**Provided records:**
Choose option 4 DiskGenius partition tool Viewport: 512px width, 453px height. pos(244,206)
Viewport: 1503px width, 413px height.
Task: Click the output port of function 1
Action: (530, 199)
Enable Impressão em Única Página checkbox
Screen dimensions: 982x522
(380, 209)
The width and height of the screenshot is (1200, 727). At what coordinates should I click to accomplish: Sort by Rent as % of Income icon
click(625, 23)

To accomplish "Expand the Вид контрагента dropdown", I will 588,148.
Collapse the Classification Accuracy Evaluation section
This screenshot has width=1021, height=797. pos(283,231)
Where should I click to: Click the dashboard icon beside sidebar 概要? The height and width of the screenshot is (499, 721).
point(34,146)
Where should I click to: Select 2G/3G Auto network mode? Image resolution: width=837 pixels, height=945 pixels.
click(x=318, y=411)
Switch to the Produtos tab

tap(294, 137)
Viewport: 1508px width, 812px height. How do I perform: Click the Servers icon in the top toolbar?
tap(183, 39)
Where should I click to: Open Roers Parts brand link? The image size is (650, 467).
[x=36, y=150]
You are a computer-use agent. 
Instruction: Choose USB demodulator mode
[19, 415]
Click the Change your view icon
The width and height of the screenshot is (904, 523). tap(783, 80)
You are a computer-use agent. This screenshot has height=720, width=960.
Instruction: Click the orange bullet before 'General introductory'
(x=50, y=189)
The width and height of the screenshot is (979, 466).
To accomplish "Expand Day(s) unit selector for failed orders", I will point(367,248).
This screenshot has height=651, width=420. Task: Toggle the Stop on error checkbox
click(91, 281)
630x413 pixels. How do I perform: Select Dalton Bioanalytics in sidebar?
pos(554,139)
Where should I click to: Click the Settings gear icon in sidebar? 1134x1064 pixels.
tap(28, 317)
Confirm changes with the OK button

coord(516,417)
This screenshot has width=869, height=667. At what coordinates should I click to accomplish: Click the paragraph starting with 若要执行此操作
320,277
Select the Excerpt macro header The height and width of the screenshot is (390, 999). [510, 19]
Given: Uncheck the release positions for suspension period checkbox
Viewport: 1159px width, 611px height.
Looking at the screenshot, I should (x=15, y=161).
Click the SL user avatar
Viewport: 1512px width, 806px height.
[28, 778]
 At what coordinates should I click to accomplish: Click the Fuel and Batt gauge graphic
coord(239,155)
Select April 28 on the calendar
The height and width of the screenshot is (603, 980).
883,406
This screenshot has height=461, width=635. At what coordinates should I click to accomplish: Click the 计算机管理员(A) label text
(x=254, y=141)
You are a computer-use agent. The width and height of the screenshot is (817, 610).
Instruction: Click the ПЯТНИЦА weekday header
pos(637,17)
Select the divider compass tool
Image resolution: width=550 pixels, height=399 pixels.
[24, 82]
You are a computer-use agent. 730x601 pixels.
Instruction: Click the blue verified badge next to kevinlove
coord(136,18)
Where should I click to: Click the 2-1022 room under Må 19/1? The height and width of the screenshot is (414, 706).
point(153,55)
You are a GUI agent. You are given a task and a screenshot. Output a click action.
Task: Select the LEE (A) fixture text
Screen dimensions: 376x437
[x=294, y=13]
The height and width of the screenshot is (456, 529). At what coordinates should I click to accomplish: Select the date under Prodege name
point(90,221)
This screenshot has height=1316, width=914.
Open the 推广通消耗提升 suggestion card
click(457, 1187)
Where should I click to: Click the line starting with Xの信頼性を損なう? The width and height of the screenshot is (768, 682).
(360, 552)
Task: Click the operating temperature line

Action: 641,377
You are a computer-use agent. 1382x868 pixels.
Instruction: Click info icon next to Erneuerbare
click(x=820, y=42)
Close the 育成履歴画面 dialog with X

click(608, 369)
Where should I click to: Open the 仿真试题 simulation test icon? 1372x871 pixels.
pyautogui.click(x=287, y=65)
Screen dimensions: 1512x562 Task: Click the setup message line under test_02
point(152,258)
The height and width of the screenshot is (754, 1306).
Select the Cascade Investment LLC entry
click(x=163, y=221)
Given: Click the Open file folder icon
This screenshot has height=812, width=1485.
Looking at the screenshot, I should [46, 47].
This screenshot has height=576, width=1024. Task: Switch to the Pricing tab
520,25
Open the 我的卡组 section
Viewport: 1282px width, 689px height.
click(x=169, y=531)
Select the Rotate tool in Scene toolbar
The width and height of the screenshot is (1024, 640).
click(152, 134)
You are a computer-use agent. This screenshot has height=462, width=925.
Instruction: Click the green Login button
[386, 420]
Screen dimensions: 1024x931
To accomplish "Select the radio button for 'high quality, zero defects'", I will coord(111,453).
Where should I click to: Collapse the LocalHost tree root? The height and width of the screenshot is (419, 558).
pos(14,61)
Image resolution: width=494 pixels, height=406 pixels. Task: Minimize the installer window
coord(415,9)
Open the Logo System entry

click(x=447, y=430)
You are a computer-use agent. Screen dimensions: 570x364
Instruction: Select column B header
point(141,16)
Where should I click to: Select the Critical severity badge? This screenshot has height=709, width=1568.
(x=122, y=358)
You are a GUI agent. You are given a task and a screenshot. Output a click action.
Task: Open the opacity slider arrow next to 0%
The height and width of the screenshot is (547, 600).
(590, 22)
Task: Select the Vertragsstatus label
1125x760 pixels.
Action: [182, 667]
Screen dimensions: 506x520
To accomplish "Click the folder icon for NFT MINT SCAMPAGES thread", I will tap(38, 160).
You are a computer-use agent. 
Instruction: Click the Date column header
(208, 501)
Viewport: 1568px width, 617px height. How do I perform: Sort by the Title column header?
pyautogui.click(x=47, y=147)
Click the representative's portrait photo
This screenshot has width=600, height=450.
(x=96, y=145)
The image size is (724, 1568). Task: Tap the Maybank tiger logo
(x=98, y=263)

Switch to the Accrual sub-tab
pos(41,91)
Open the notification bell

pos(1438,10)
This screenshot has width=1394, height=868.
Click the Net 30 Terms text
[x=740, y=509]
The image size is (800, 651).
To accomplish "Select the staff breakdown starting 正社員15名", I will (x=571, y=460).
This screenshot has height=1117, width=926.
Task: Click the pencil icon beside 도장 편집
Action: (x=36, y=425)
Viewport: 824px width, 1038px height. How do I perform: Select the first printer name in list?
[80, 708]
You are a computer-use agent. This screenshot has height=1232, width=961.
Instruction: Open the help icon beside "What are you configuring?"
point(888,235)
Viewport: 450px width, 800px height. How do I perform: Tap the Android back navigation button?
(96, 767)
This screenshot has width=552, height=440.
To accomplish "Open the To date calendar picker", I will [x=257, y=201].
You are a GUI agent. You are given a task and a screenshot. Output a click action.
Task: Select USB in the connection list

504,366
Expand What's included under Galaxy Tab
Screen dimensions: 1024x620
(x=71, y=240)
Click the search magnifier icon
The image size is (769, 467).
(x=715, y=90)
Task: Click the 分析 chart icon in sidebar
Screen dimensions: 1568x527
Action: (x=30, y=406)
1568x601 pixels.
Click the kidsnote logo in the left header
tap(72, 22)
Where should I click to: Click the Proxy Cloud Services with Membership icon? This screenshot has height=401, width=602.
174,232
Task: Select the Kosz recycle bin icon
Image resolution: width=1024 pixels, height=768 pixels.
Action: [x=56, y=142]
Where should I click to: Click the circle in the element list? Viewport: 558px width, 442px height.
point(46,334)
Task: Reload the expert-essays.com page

**What to produce:** All of the material above needs repeating. Keep it exact.

**Solution to the problem:**
Choose option 4 DiskGenius partition tool Viewport: 512px width, 453px height. pos(244,206)
Viewport: 1503px width, 413px height.
Task: Click the output port of function 1
Action: (530, 199)
Enable Impressão em Única Página checkbox
Screen dimensions: 982x522
(380, 209)
The width and height of the screenshot is (1200, 727). At what coordinates should I click to accomplish: Sort by Rent as % of Income icon
click(625, 23)

To accomplish "Expand the Вид контрагента dropdown", I will 588,148.
Collapse the Classification Accuracy Evaluation section
This screenshot has width=1021, height=797. pos(283,231)
Where should I click to: Click the dashboard icon beside sidebar 概要? The height and width of the screenshot is (499, 721).
point(34,146)
Where should I click to: Select 2G/3G Auto network mode? Image resolution: width=837 pixels, height=945 pixels.
click(x=318, y=411)
Switch to the Produtos tab

tap(294, 137)
Viewport: 1508px width, 812px height. How do I perform: Click the Servers icon in the top toolbar?
tap(183, 39)
Where should I click to: Open Roers Parts brand link? The image size is (650, 467).
[x=36, y=150]
You are a computer-use agent. 
Instruction: Choose USB demodulator mode
[19, 415]
Click the Change your view icon
The width and height of the screenshot is (904, 523). tap(783, 80)
You are a computer-use agent. This screenshot has height=720, width=960.
Instruction: Click the orange bullet before 'General introductory'
(x=50, y=189)
The width and height of the screenshot is (979, 466).
To accomplish "Expand Day(s) unit selector for failed orders", I will point(367,248).
This screenshot has height=651, width=420. Task: Toggle the Stop on error checkbox
click(91, 281)
630x413 pixels. How do I perform: Select Dalton Bioanalytics in sidebar?
pos(554,139)
Where should I click to: Click the Settings gear icon in sidebar? 1134x1064 pixels.
tap(28, 317)
Confirm changes with the OK button

coord(516,417)
This screenshot has width=869, height=667. At what coordinates should I click to accomplish: Click the paragraph starting with 若要执行此操作
320,277
Select the Excerpt macro header The height and width of the screenshot is (390, 999). [510, 19]
Given: Uncheck the release positions for suspension period checkbox
Viewport: 1159px width, 611px height.
Looking at the screenshot, I should (x=15, y=161).
Click the SL user avatar
Viewport: 1512px width, 806px height.
[28, 778]
 At what coordinates should I click to accomplish: Click the Fuel and Batt gauge graphic
coord(239,155)
Select April 28 on the calendar
The height and width of the screenshot is (603, 980).
883,406
This screenshot has height=461, width=635. At what coordinates should I click to accomplish: Click the 计算机管理员(A) label text
(x=254, y=141)
You are a computer-use agent. The width and height of the screenshot is (817, 610).
Instruction: Click the ПЯТНИЦА weekday header
pos(637,17)
Select the divider compass tool
Image resolution: width=550 pixels, height=399 pixels.
[24, 82]
You are a computer-use agent. 730x601 pixels.
Instruction: Click the blue verified badge next to kevinlove
coord(136,18)
Where should I click to: Click the 2-1022 room under Må 19/1? The height and width of the screenshot is (414, 706).
point(153,55)
You are a GUI agent. You are given a task and a screenshot. Output a click action.
Task: Select the LEE (A) fixture text
Screen dimensions: 376x437
[x=294, y=13]
The height and width of the screenshot is (456, 529). At what coordinates should I click to accomplish: Select the date under Prodege name
point(90,221)
This screenshot has height=1316, width=914.
Open the 推广通消耗提升 suggestion card
click(457, 1187)
Where should I click to: Click the line starting with Xの信頼性を損なう? The width and height of the screenshot is (768, 682).
(360, 552)
Task: Click the operating temperature line

Action: 641,377
You are a computer-use agent. 1382x868 pixels.
Instruction: Click info icon next to Erneuerbare
click(x=820, y=42)
Close the 育成履歴画面 dialog with X

click(608, 369)
Where should I click to: Open the 仿真试题 simulation test icon? 1372x871 pixels.
pyautogui.click(x=287, y=65)
Screen dimensions: 1512x562 Task: Click the setup message line under test_02
point(152,258)
The height and width of the screenshot is (754, 1306).
Select the Cascade Investment LLC entry
click(x=163, y=221)
Given: Click the Open file folder icon
This screenshot has height=812, width=1485.
Looking at the screenshot, I should [46, 47].
This screenshot has height=576, width=1024. Task: Switch to the Pricing tab
520,25
Open the 我的卡组 section
Viewport: 1282px width, 689px height.
click(x=169, y=531)
Select the Rotate tool in Scene toolbar
The width and height of the screenshot is (1024, 640).
click(152, 134)
You are a computer-use agent. This screenshot has height=462, width=925.
Instruction: Click the green Login button
[386, 420]
Screen dimensions: 1024x931
To accomplish "Select the radio button for 'high quality, zero defects'", I will coord(111,453).
Where should I click to: Collapse the LocalHost tree root? The height and width of the screenshot is (419, 558).
pos(14,61)
Image resolution: width=494 pixels, height=406 pixels. Task: Minimize the installer window
coord(415,9)
Open the Logo System entry

click(x=447, y=430)
You are a computer-use agent. Screen dimensions: 570x364
Instruction: Select column B header
point(141,16)
Where should I click to: Select the Critical severity badge? This screenshot has height=709, width=1568.
(x=122, y=358)
You are a GUI agent. You are given a task and a screenshot. Output a click action.
Task: Open the opacity slider arrow next to 0%
The height and width of the screenshot is (547, 600).
(590, 22)
Task: Select the Vertragsstatus label
1125x760 pixels.
Action: [182, 667]
Screen dimensions: 506x520
To accomplish "Click the folder icon for NFT MINT SCAMPAGES thread", I will tap(38, 160).
You are a computer-use agent. 
Instruction: Click the Date column header
(208, 501)
Viewport: 1568px width, 617px height. How do I perform: Sort by the Title column header?
pyautogui.click(x=47, y=147)
Click the representative's portrait photo
This screenshot has width=600, height=450.
(x=96, y=145)
The image size is (724, 1568). Task: Tap the Maybank tiger logo
(x=98, y=263)

Switch to the Accrual sub-tab
pos(41,91)
Open the notification bell

pos(1438,10)
This screenshot has width=1394, height=868.
Click the Net 30 Terms text
[x=740, y=509]
The image size is (800, 651).
To accomplish "Select the staff breakdown starting 正社員15名", I will (x=571, y=460).
This screenshot has height=1117, width=926.
Task: Click the pencil icon beside 도장 편집
Action: (x=36, y=425)
Viewport: 824px width, 1038px height. How do I perform: Select the first printer name in list?
[80, 708]
You are a computer-use agent. This screenshot has height=1232, width=961.
Instruction: Open the help icon beside "What are you configuring?"
point(888,235)
Viewport: 450px width, 800px height. How do I perform: Tap the Android back navigation button?
(96, 767)
This screenshot has width=552, height=440.
To accomplish "Open the To date calendar picker", I will [x=257, y=201].
You are a GUI agent. You are given a task and a screenshot. Output a click action.
Task: Select USB in the connection list

504,366
Expand What's included under Galaxy Tab
Screen dimensions: 1024x620
(x=71, y=240)
Click the search magnifier icon
The image size is (769, 467).
(x=715, y=90)
Task: Click the 分析 chart icon in sidebar
Screen dimensions: 1568x527
Action: (x=30, y=406)
1568x601 pixels.
Click the kidsnote logo in the left header
tap(72, 22)
Where should I click to: Click the Proxy Cloud Services with Membership icon? This screenshot has height=401, width=602.
174,232
Task: Select the Kosz recycle bin icon
Image resolution: width=1024 pixels, height=768 pixels.
Action: [x=56, y=142]
Where should I click to: Click the circle in the element list? Viewport: 558px width, 442px height.
point(46,334)
Task: Reload the expert-essays.com page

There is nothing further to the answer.